Your student will graduate from college. They’ll face decisions in their careers and personal lives. They’ll need to advocate for themselves, manage complex projects, and live with consequences of their choices. The college admissions process is an opportunity to develop these capacities.

When you provide appropriate support while preserving their agency, you’re investing in their capacity to thrive—not just in college, but throughout their lives. This is the most important parental role in college admissions.

—

References

^1 Zimmerman, B. J. (2002). Becoming a self-regulated learner: An overview. Theory Into Practice, 41(2), 64-70.

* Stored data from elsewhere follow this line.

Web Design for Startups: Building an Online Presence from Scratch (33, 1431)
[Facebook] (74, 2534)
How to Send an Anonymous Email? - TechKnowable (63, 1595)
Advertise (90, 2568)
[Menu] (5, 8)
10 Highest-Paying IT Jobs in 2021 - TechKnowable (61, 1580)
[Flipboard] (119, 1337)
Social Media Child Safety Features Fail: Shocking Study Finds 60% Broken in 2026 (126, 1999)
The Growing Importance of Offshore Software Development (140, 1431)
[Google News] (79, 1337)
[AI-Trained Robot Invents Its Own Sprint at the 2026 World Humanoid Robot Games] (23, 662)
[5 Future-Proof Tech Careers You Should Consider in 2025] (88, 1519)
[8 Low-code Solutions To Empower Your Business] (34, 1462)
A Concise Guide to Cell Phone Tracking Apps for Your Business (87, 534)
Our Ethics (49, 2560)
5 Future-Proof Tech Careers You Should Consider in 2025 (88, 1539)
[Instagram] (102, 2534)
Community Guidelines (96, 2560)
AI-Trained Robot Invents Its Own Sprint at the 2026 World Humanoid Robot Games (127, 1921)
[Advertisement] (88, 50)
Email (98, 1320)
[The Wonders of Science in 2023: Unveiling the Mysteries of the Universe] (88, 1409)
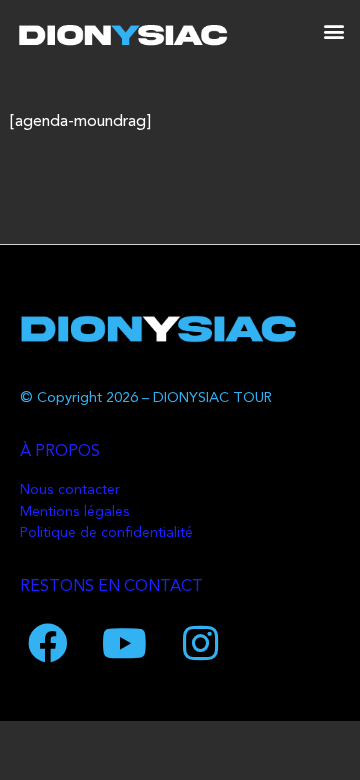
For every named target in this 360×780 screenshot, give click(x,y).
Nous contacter (70, 490)
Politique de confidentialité (106, 533)
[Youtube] (124, 643)
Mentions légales (75, 512)
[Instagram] (200, 643)
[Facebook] (48, 643)
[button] (333, 30)
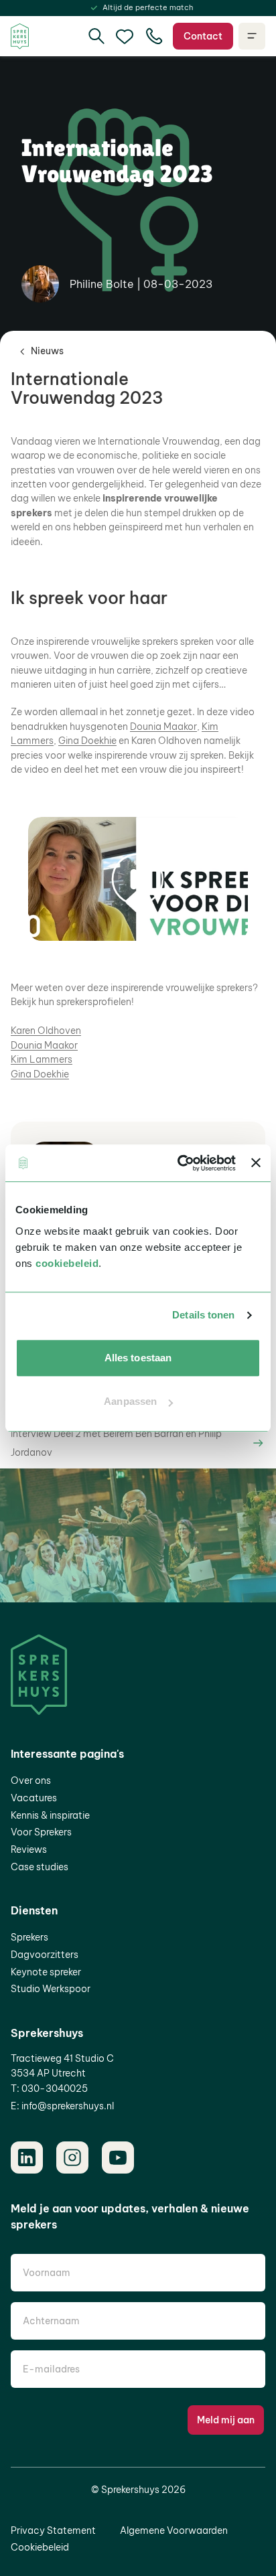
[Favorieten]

^2 Baumrind, D. (1991). The influence of parenting style on adolescent competence and substance use. Journal of Early Adolescence, 11(1), 56-95.

^3 Grolnick, W. S., & Pomerantz, E. M. (2009). Issues and challenges in studying parental control. Child Development Perspectives, 3(3), 165-170.

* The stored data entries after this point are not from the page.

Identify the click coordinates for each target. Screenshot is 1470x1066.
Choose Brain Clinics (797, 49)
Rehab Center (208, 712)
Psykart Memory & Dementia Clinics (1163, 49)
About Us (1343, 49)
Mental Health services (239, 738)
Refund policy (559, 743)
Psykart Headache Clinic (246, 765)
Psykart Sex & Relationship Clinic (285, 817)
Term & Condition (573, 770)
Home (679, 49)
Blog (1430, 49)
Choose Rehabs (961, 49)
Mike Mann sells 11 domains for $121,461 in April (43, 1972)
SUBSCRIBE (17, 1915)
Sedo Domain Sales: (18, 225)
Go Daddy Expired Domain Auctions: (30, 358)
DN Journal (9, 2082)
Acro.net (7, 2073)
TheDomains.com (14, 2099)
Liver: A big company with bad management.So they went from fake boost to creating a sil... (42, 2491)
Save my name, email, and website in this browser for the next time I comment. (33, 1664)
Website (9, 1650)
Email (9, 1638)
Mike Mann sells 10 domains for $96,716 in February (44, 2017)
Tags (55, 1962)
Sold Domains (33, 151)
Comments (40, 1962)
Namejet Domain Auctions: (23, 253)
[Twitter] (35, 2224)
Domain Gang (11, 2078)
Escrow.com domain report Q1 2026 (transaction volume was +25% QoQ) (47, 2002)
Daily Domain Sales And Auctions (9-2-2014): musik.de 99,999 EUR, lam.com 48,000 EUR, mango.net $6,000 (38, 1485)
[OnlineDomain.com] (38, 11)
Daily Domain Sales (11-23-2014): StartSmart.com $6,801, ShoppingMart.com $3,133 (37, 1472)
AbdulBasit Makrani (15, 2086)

^4 Dweck, C. S. (2006). Mindset: The new psychology of success. Random House.

^5 Baumeister, R. F., & Leary, M. R. (1995). The need to belong: Desire for interpersonal attachments as a fundamental human motivation. Psychological Bulletin, 117(3), 497-529.

^6 National Association for College Admission Counseling. (2023). State of college admissions 2023: The parent role in admissions. NACAC Research.

^7 Hattie, J. (2009). Visible learning: A synthesis of over 800 meta-analyses relating to achievement. Routledge.

^8 Csikszentmihalyi, M. (1990). Flow: The psychology of optimal experience. Harper & Row.

^9 Deci, E. L., & Ryan, R. M. (2012). Motivation and self-determination in human behavior. Plenum Press.

^10 Schunk, D. H., & Zimmerman, B. J. (2003). Self-regulation and learning: Where theory, research, and practice converge. Educational Psychology Review, 15(4), 345-354.